Wendy Gardner is the daughter of an ex-senator, named Desmond Gardner, currently serving time in a Federal Minimum Security Correctional Facility in Maryland on a bribery conviction, but a chance at parole is looming on the horizon. However, a sugar-related investigation might block Gardner from tasting his freedom again. Which is why Gardner contacted Michaelson through his daughter and asked him for chat at the prison face to face.

The first half of Washington Deceased mainly consists of establishing Michaelson as a character of this series, which shows him as "brave, cool and arrogant" with a "definite idea where he wants to be when the next President comes in," but would "lie, cheat or steal to get on the right guy's short list for one of the jobs he has in mind." So, not exactly a hand-wringing bureaucrat, but a politician nonetheless.

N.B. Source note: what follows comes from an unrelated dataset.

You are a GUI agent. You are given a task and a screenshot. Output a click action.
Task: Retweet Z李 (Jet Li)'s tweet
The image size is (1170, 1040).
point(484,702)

There are, of course, some things to be said about Washington itself, or rather, the political-machine it hosts, which has (for example) the State Department spying on the CIA, because the latter was "not good at telling the State Department and Congress everything it found out" – which gave the place an Alice-in-Wonderlandesque spot of madness. Like the right hand not knowing what the left hand is doing. There were also some conversational snippets predicting a collapse of Apartheid in South Africa and a crumbling influence of the Soviet Union.

I found these parts quite enjoyable, because it placed the detective story in a different territory, but only part of the story that of interest, plot-wise, was the seemingly inexplicable locked room shooting in prison.

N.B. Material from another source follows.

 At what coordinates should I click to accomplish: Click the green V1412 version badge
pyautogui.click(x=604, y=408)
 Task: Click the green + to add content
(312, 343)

"Sweet" Tony Martinelli was "a thumb breaker" specialized in "labor racketeering," which exists of coaxing "union members not to be overly inquisitive about what's happening to their pension funds" and shake down employers by convincing people "not to interfere with illegal work stoppages." A charming personality who was quite out of place in the minimum secured facility housing non-violent offenders.

So it's not a surprise someone wanted an end to Martinelli's existence, but the real problem arises in answering how this unknown person managed to do it!

Tony Martinelli is shot in a locked basement supply room, numbered "B-4," with a Colt .22, which was left inside the room and the shooting was on a surveillance camera – and that's where the problems begin to arise. The only room in the window was barred, locked and framed with a metal detector-alarm and the same goes for pretty much the entire premise. There are three floor plans showing how many cameras and metal detectors are strewed around the complex, which makes it "totally impossible for any inmate" to have "left the Supply Room by any means."

The explanation for this seemingly impossible murder has flashes of originality and imagination, which possibly betrayed a love for stage-illusions on the authors part, but the complexity of the trick came at the expense of believability – evidenced by the amount of ground Michaelson had to cover to explain each step of the murder.

The murderer had to do "a whole series of things that incredibly increased the chance" of being spotted "doing something that would get him convicted of murder," which is hard to explain in a convincing manner without Murphy's Law rearing its ugly head.

You really need to calculate one or two (minor) screw-ups in order to give this kind of real-time, murderous illusions a shred of credibility, but I can easily forgive this – 'cause I love originally thought-out impossible problems. I had a much bigger problem how some of the details were half-assed such as how the murder weapon got into the facility as a whole. The answer supplied: "how does cocaine get in... how does contraband of any kind get in," followed by "no prison on Earth is airtight." Well, the solution how the pistol got into locked and metal-detector protected supply room was definitely a lot better. And puzzling along and making up false solutions was fun as well. 

Overall, Washington Deceased was an interesting, if imperfect, introduction to Michael Bowen's locked room novels, which requires further investigation before giving my final judgment. I remember reading some positive things about Worst Case Scenario (1996) and Collateral Damage (1999). So one of those two will probably be the next Bowen I'll be reading.